Elvis’ backup man

Bob Wren

Photo By Andrew Nixon

Have you ever run into that tall, bearded mandolin and fiddle player who sometimes shows up at the Davis Farmers Market and sometimes at the Fox & Goose and every Wednesday night at the Delta of Venus? That’s Bob Wren, who teaches the World Music Ensemble classes at Sacramento City College, though they don’t quite fit the definition of general ed. After class (Monday nights in Sacramento and Sunday afternoons at the Davis branch), students just sit around and jam for a couple of extra hours, playing ornamented Irish music they’ve memorized. Wren’s looking for new students. In fact, he needs them. With fewer than 20 students per section, his classes are in jeopardy.

The rumor is that you played with Elvis?

Well, I started classical violin at age 5 and had some really good instructors, and finally the head string contractor up there got [me and] my brother—I was 15—up there [to Lake Tahoe]. We played mostly at the Sierra, the Del Webb casino, in the main High Sierra room. Different acts would come through. Elvis was there several years, so we probably did about 100 shows, two shows a night.

What years would this have been?

1970 to 1975.

One story about Elvis behind the scenes.

He was the most down-home of any of the performers who came through. He seemed the most real. He wanted to eat at the employees’ cafeteria. Going up the elevator with him, you’d get the bodyguard with the gun, but yet, he seemed like he was just one of the folks. That’s what’s kind of impressive. I mean, it was funny to see the same women coming every night and probably paying to sit right in the same place. And these acts are so slick that they’re totally choreographed—every inch, practically, is the same. And yet, the same woman would be there watching the same show, the same timing of the joke, the whole thing. But he had a little wildcard energy. He might break into “How Great Thou Art,” so we’d have to shuffle through the music. The folks in control did not want that to happen. It made things not so slick.

You’ve been a professional musician ever since?

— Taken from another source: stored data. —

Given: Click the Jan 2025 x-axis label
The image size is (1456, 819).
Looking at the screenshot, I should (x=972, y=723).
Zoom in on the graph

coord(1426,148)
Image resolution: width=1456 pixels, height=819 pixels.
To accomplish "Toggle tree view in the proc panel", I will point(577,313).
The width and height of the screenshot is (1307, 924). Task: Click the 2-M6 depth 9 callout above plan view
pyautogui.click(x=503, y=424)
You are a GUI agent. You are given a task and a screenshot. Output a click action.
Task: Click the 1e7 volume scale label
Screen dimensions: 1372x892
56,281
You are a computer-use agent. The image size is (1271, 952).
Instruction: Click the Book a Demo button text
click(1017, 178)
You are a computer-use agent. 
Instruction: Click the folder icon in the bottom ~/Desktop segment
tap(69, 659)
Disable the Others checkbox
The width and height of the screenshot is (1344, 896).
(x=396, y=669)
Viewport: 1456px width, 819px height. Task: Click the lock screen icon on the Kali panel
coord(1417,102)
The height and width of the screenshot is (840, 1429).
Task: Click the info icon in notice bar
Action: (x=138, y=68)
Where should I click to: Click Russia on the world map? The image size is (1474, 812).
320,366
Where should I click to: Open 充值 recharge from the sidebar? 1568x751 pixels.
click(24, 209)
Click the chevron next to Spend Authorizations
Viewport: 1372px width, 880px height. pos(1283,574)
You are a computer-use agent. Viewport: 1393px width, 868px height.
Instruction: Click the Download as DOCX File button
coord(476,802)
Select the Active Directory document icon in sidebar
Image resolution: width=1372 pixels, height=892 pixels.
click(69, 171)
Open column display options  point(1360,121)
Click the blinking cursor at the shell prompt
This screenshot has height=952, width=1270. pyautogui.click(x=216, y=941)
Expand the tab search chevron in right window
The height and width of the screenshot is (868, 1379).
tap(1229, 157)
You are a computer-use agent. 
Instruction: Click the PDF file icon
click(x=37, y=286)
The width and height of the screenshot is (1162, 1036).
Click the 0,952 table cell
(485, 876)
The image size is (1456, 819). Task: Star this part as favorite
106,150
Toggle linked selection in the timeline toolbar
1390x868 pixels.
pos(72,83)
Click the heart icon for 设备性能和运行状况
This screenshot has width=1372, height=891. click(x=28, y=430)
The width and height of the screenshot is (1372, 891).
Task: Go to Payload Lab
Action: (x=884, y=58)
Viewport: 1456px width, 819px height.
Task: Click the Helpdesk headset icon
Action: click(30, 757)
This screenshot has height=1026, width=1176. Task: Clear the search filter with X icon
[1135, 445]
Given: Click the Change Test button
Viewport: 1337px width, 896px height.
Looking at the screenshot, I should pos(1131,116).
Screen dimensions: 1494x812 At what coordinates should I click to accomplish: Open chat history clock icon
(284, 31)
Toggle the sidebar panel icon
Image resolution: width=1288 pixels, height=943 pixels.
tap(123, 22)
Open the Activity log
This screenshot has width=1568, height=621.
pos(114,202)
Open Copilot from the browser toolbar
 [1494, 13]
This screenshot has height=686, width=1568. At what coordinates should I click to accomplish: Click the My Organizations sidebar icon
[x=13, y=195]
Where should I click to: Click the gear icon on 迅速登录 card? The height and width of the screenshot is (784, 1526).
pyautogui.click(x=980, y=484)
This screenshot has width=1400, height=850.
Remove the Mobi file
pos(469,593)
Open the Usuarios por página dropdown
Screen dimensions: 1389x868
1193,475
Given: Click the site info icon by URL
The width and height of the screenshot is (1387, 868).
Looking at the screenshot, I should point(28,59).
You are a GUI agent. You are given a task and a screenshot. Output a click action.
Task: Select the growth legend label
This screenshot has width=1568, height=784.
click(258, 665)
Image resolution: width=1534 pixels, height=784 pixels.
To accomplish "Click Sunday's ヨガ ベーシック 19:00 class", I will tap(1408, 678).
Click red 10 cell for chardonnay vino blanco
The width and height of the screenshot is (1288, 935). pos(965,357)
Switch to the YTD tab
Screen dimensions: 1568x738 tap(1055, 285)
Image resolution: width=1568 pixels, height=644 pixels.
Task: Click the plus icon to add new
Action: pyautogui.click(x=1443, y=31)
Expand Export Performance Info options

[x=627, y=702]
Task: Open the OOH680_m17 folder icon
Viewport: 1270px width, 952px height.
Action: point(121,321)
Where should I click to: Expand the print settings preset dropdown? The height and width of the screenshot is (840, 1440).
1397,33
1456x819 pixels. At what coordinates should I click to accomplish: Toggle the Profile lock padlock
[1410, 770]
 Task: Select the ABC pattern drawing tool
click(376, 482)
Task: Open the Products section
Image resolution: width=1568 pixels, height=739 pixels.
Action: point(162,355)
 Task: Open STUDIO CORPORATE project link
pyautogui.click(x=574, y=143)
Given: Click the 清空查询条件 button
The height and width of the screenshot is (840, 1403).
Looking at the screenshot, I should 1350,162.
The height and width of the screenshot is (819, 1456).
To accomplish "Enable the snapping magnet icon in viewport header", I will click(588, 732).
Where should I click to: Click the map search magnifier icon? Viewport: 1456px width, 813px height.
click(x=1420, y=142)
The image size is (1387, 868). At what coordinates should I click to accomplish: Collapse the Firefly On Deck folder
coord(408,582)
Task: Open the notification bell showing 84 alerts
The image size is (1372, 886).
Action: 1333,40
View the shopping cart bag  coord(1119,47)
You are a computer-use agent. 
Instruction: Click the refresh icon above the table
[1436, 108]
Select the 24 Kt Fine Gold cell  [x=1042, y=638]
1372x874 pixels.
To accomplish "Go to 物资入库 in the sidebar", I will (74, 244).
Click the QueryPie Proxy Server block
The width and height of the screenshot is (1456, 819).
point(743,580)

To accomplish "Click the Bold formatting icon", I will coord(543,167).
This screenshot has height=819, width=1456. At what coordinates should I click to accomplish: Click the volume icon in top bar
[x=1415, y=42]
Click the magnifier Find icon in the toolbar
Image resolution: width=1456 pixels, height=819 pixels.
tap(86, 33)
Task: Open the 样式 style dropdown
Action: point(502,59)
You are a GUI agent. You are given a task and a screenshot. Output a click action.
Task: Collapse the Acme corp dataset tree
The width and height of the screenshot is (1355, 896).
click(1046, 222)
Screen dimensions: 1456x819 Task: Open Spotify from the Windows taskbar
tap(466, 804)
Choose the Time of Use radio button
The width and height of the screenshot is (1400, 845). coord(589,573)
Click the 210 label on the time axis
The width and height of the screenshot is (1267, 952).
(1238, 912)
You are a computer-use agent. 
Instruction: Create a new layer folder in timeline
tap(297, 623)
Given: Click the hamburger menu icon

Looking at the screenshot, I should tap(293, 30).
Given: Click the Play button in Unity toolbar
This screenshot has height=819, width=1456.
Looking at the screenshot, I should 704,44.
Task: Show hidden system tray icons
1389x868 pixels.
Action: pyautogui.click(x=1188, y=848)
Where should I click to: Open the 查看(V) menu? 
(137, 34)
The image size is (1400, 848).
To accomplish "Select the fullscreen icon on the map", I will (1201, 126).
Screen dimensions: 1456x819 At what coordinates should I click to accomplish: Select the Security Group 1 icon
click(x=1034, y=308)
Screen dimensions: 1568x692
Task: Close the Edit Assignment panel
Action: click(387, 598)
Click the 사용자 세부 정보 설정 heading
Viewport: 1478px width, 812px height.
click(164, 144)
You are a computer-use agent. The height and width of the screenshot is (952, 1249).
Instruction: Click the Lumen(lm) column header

Yeah. A lot of rock ‘n’ roll groups, a lot of backing up vocal guitarists in the ‘70s, bluegrass groups. … In the ‘80s, I really did a lot of baroque music, a lot of background music at all the university libraries, playing on the mandolin and the fiddle, the guitar. Donna, my wife, and I put that together—background music in Mum’s and other fine eating establishments. People could talk and listen to this pretty music. And some of that is really good. I’ve now memorized 40 baroque sonata pieces, and they’re just tremendous. … The commitment to learning a baroque piece is even more challenging. The whole thing goes on for like a minute-and-a-half, the whole movement. Tunes within the World Music Ensemble, some of them may only last 10 to 15 seconds, so you can catch on to it. The cyclic nature of folk music does allow a lot of things to happen, trance energy or just that variation. It invites interpretation.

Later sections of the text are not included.